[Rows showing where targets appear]

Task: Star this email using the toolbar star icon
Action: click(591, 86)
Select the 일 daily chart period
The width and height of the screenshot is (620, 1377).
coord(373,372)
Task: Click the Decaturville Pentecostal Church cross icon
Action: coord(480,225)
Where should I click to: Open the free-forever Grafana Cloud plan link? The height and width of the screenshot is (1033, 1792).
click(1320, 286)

...

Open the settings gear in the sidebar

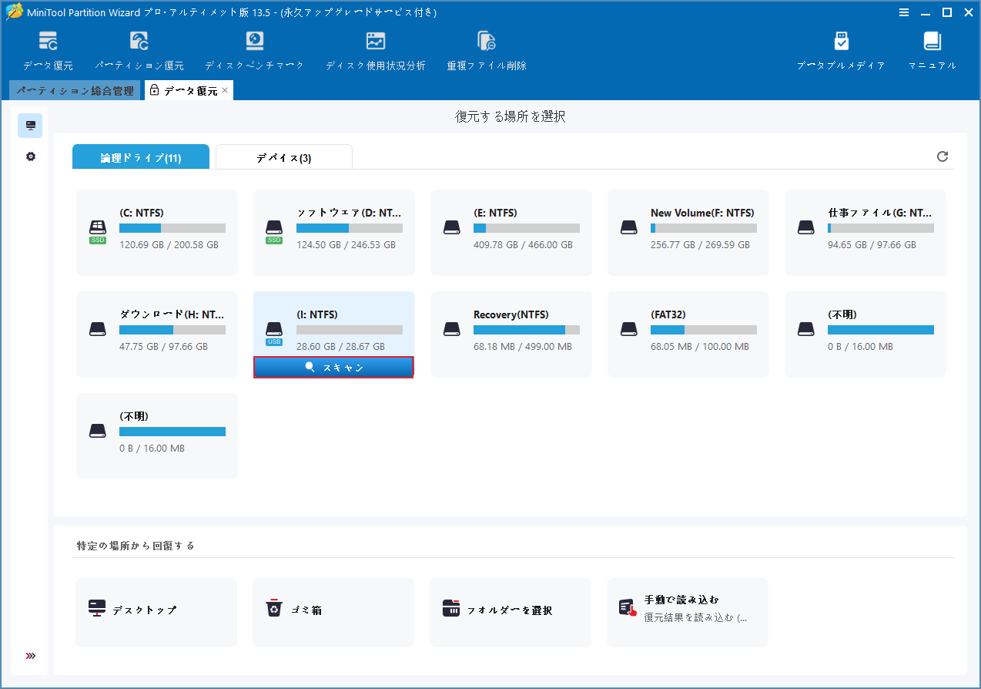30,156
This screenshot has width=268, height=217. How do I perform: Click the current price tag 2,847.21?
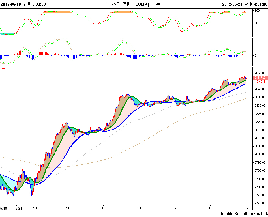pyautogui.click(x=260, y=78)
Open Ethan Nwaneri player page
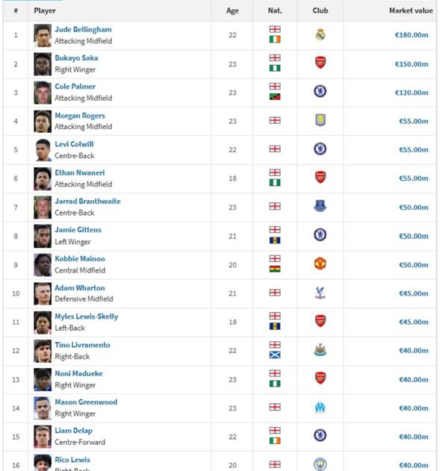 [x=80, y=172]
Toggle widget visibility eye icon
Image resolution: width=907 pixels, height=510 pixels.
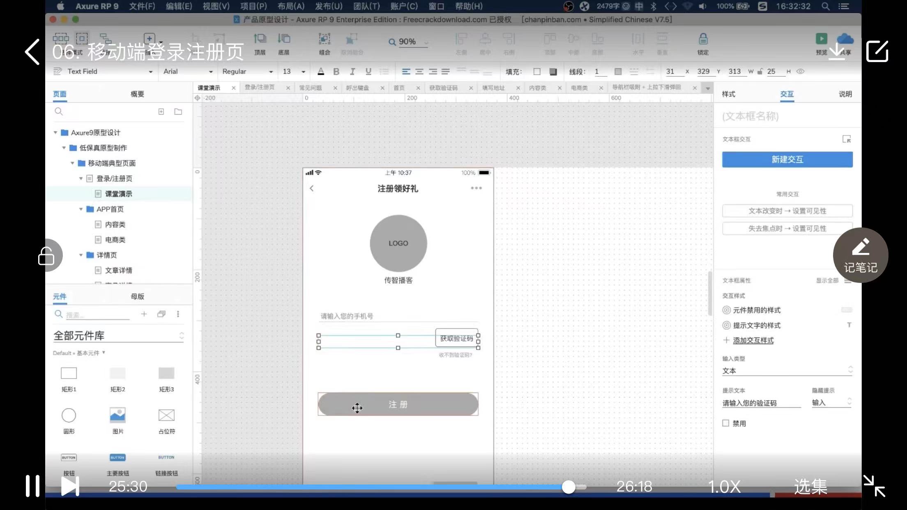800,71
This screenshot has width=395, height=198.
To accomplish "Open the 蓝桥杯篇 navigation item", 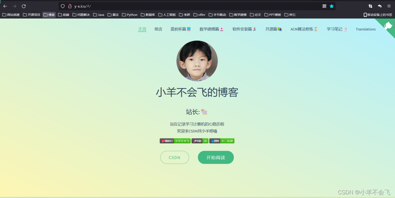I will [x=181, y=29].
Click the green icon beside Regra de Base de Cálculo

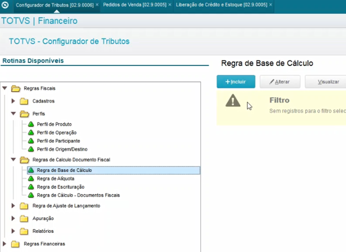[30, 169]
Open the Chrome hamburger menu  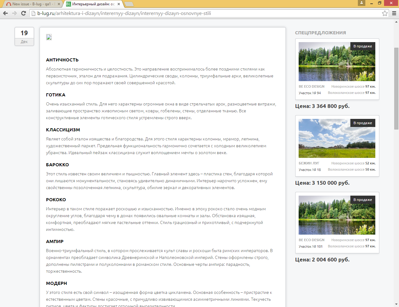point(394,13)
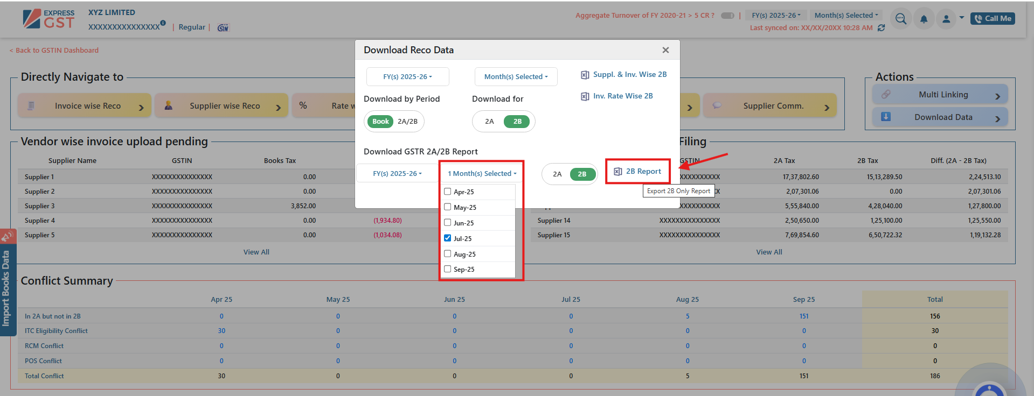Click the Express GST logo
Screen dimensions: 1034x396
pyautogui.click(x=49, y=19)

(Problem to solve):
Show each line of the data above that contains the string "screenshot", matching case exactly.

(Response to this exercise):
The width and height of the screenshot is (620, 1377).
Where should I click to: Open the free-forever Grafana Cloud plan link? The height and width of the screenshot is (1033, 1792).
This screenshot has width=268, height=217. How do I perform: Click the current price tag 2,847.21?
This screenshot has width=395, height=198.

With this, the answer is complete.